• WHAT IS REQUIRED:
Only these lines of the data below are wanted: the one with "Image resolution: width=1024", the one with "Task: Click the redo arrow in toolbar", and any lines between them, each repeated exactly.

• RECORDS SHOWN:
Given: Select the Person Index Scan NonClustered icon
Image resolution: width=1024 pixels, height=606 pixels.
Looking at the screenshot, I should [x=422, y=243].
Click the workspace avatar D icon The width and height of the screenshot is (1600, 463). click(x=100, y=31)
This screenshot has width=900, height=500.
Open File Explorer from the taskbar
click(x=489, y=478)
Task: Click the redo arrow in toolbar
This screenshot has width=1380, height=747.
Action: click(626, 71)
...
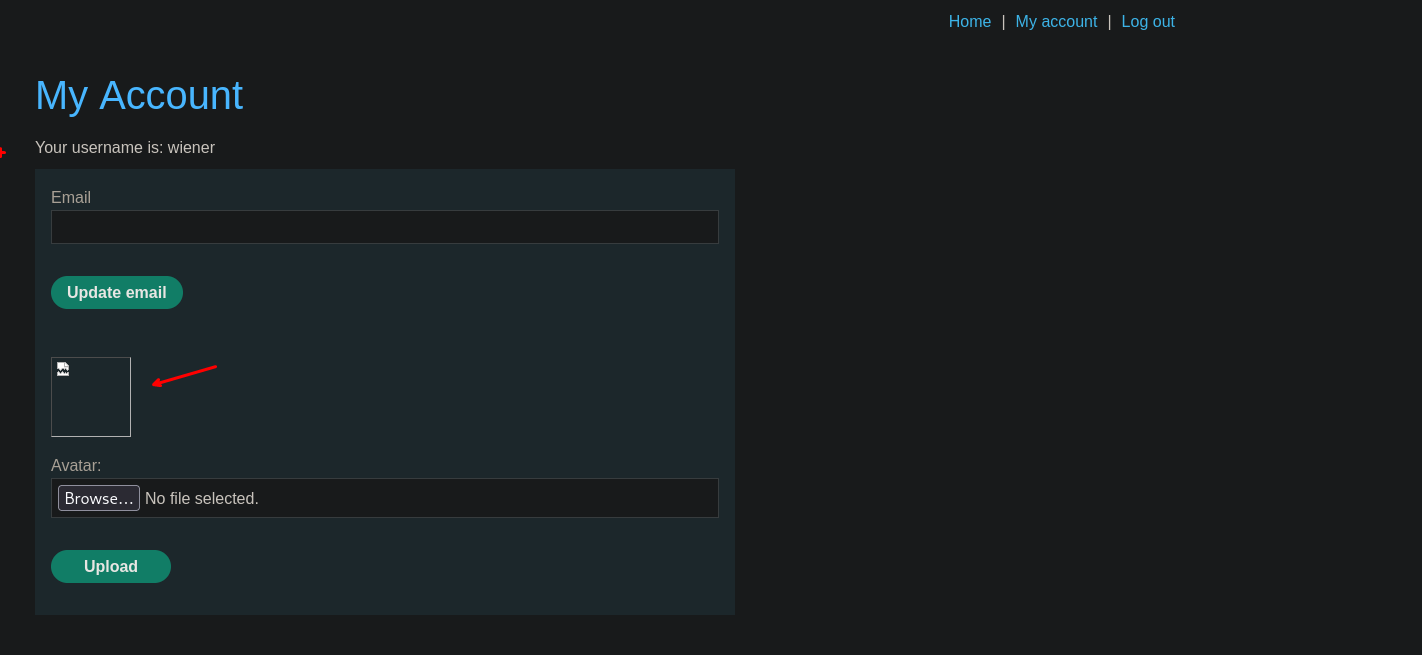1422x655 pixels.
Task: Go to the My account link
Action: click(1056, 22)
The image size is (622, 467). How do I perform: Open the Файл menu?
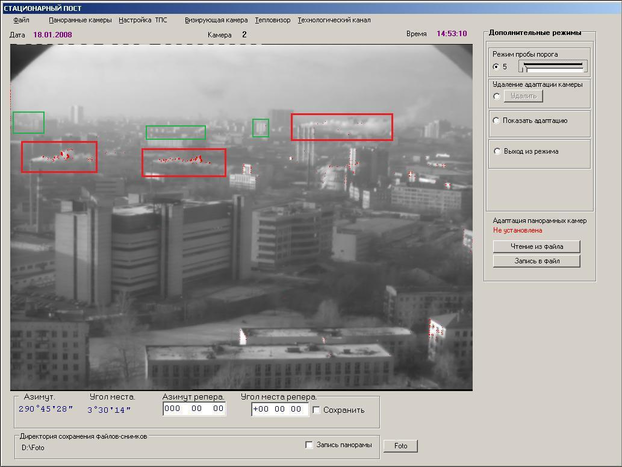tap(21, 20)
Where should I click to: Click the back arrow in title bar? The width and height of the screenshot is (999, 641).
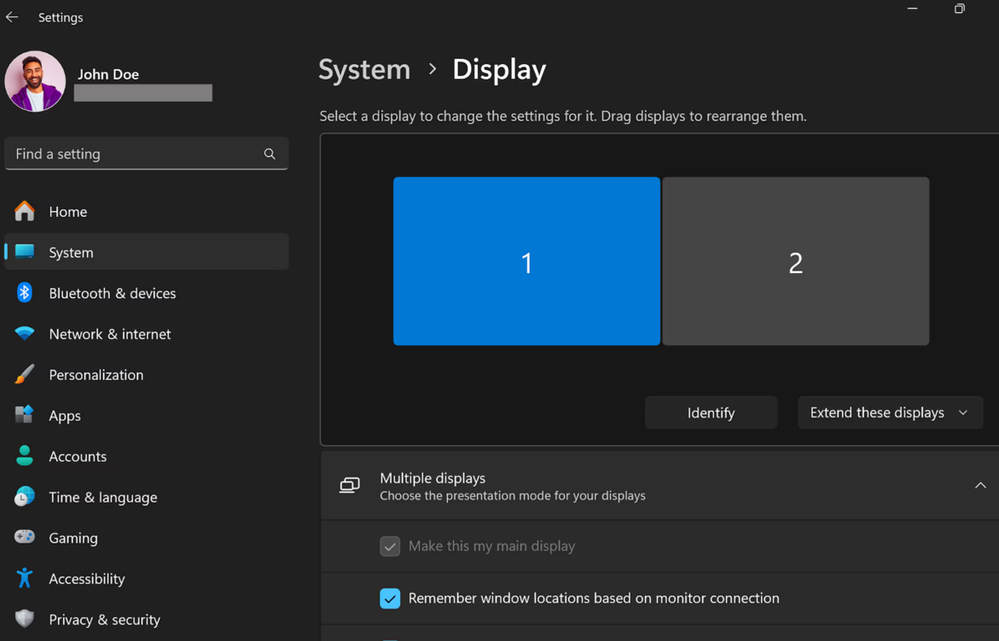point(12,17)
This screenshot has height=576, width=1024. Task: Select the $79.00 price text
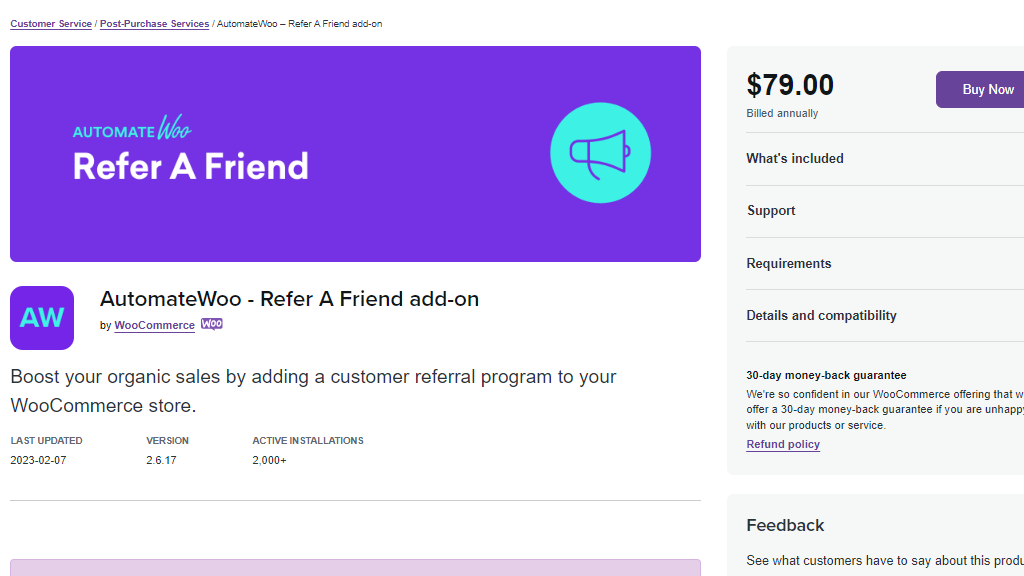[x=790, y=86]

• SOLVED EXERCISE:
Image resolution: width=1024 pixels, height=606 pixels.
Looking at the screenshot, I should [x=422, y=243].
Click the workspace avatar D icon The width and height of the screenshot is (1600, 463). click(x=100, y=31)
This screenshot has width=900, height=500.
Open File Explorer from the taskbar
click(x=489, y=478)
Task: Click the redo arrow in toolbar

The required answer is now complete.